__SOURCE EXTRACT__:
Oh come on-- the natural-poetry people will say-- he's just speaking metaphorically: she must have died of a fever or something; and this being the ghazal world, he prefers to say that she died for love of him, or even that his love killed her, since that's so much more romantic; and he calls her 'cruel' as a stock epithet too. But then, I reply, if he's poetically and literarily reframing the whole incident (since their love and her dying of it are the whole incident, as he reports it), what makes us so sure he stopped there? Might he not have gone a bit further and simply invented the whole vague little anecdote, placing it safely out of reach many decades earlier, in order to comfort his friend with a show of solidarity? After all, we don't easily assume that he really had an 'accomplished master' who taught him some suspiciously convenient rules of life, as he claims in the not-been-there letter. And while we're on the subject of Ghalib's inventions, he also equipped himself, in other letters, with a convenient even-longer-ago Persian Ustad who very possibly never existed (see Hali's account linked above); he also radically mis-described the amount of his own early poetry retained in his own published divan (on this see {155,3}). Why then should we take it for granted, in this one case, that he really had one particular real-life fair cruel Domni who died of love for him?

Then the natural-poetry people will triumphantly say, all right, then how do you explain this ghazal, with all its burning-and-meltingness [soz-o-gudaaz] and elegiac-ness? It's so different from his usual style-- as Chishti points out, in it 'no verse is difficult'. Doesn't that show its sincerity, its naturalness, its true-to-life grief, etc.?

__DIRECTIONS__:
• A. In the Ghalib passage, what does Chishti point out about the ghazal?
• B. Please copy the Ghalib passage word for word from "Then the natural-poetry" to "true-to-life grief, etc.?".
The listing that comes next has no connection to the Ghalib passage.

__COLLECTED MATERIAL__:
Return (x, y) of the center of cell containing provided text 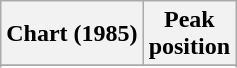
Peakposition (189, 34)
Chart (1985) (72, 34)
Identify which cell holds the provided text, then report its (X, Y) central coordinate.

__SOLUTIONS TO EACH TASK__:
• A. Chishti points out that in it "no verse is difficult".

• B.
Then the natural-poetry people will triumphantly say, all right, then how do you explain this ghazal, with all its burning-and-meltingness [soz-o-gudaaz] and elegiac-ness? It's so different from his usual style-- as Chishti points out, in it 'no verse is difficult'. Doesn't that show its sincerity, its naturalness, its true-to-life grief, etc.?